Set down the rows below word for word, starting with the line that contains "What do you" and going on through the line that contains "center [403, 151].", and leave the pictures out of your answer.

--- start of Items ---

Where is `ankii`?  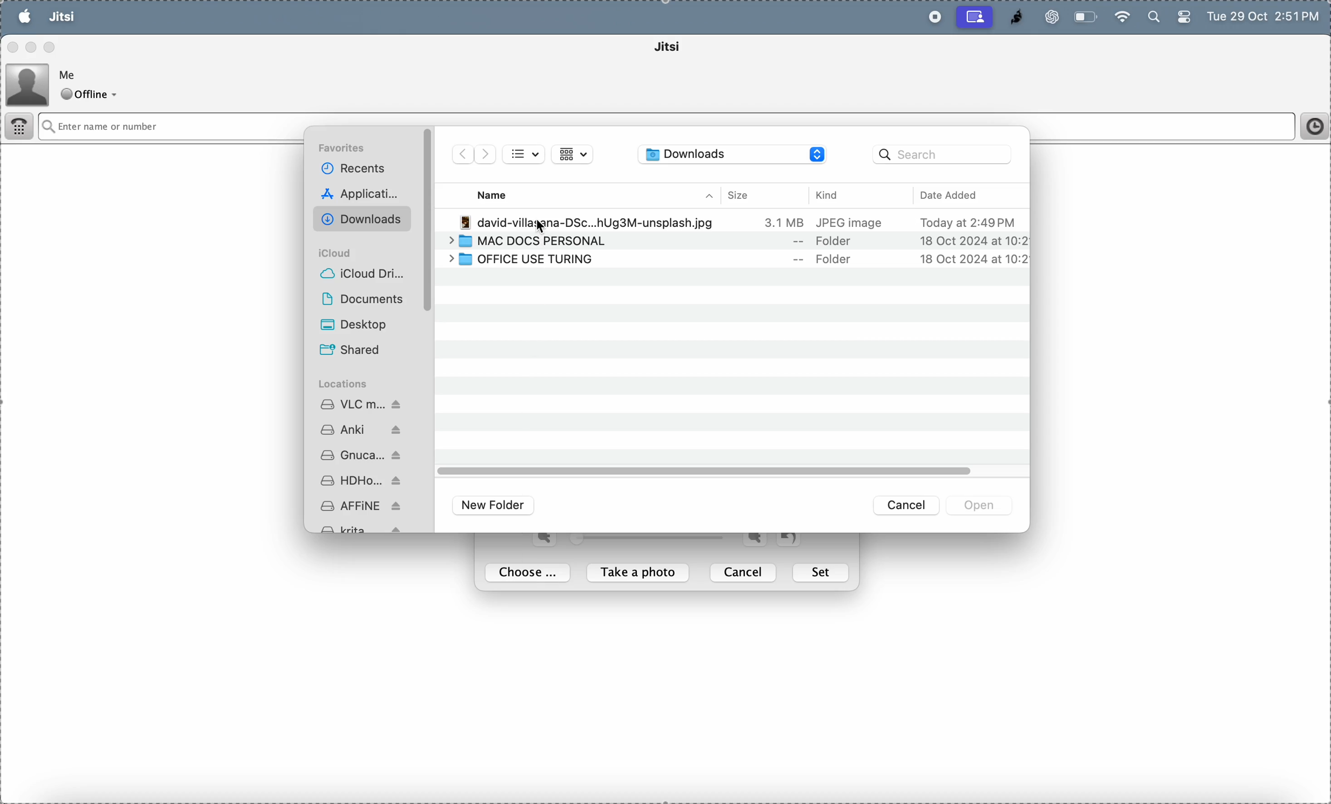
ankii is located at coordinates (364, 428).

--- end of Items ---
--- start of Items ---

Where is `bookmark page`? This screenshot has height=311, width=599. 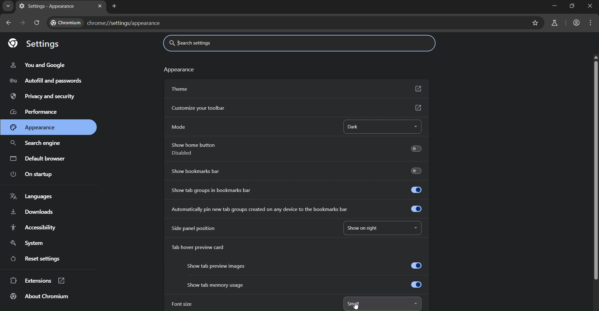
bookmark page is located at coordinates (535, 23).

--- end of Items ---
--- start of Items ---

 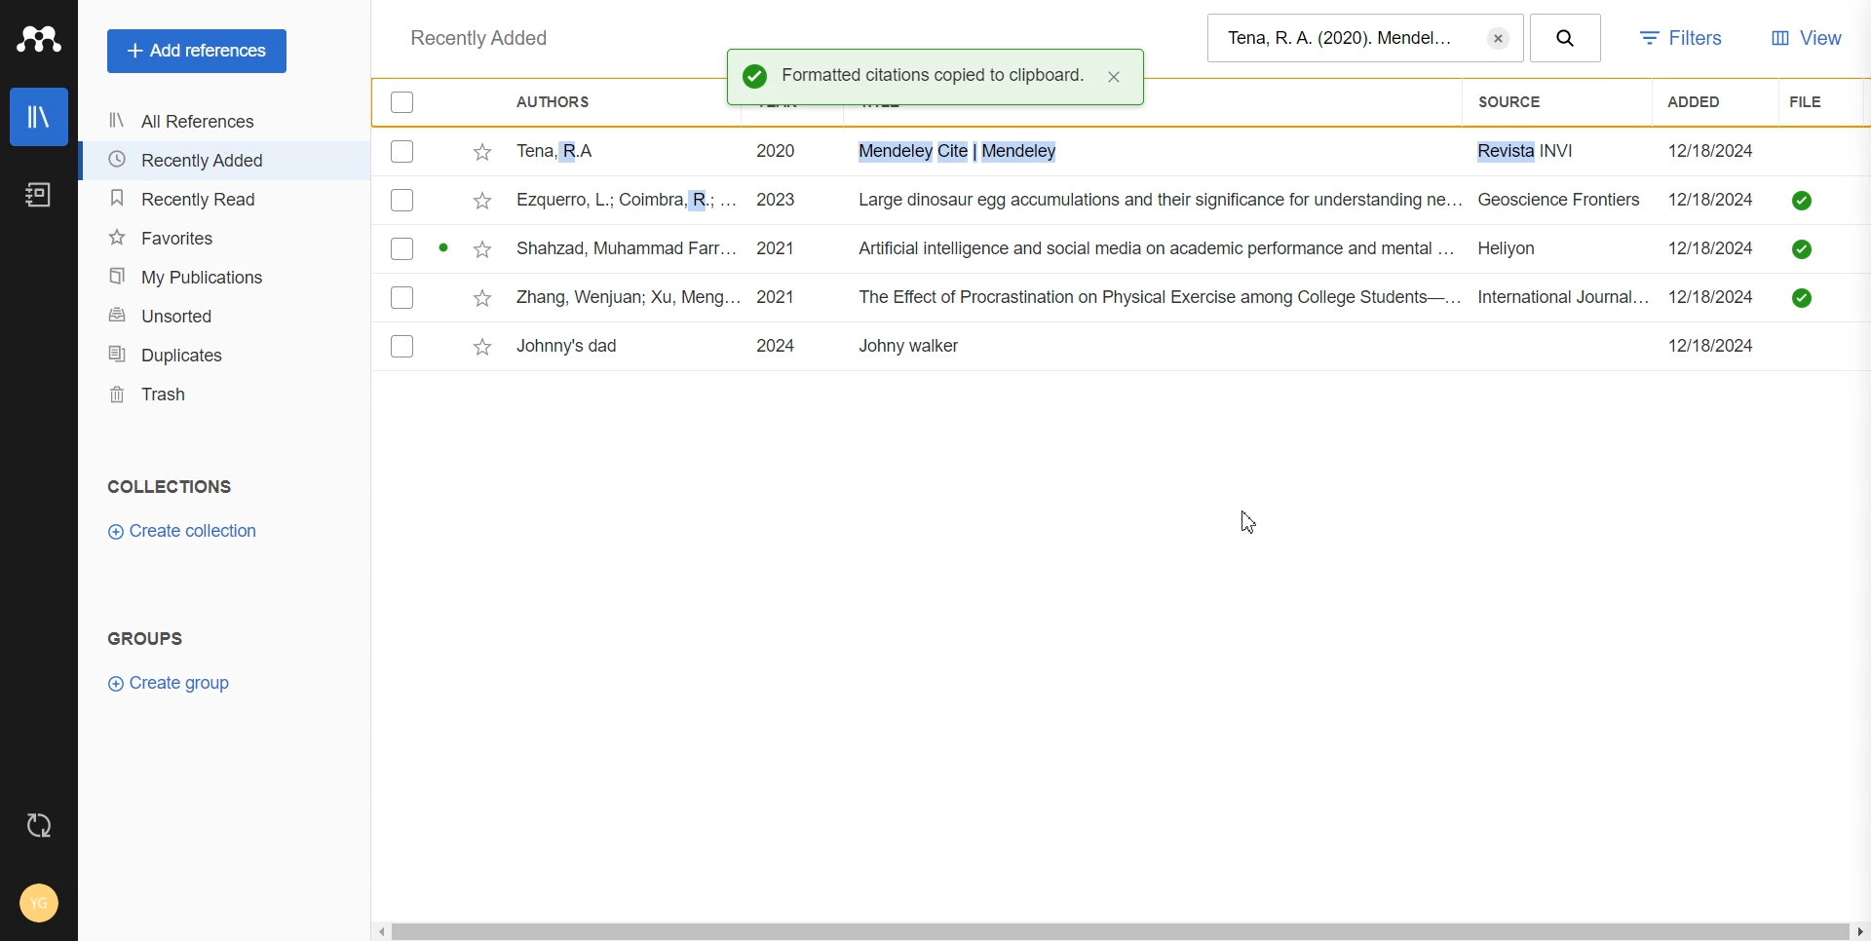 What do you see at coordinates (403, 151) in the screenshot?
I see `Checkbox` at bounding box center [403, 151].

--- end of Items ---

_Final answer_.
  What do you see at coordinates (403, 151) in the screenshot?
I see `Checkbox` at bounding box center [403, 151].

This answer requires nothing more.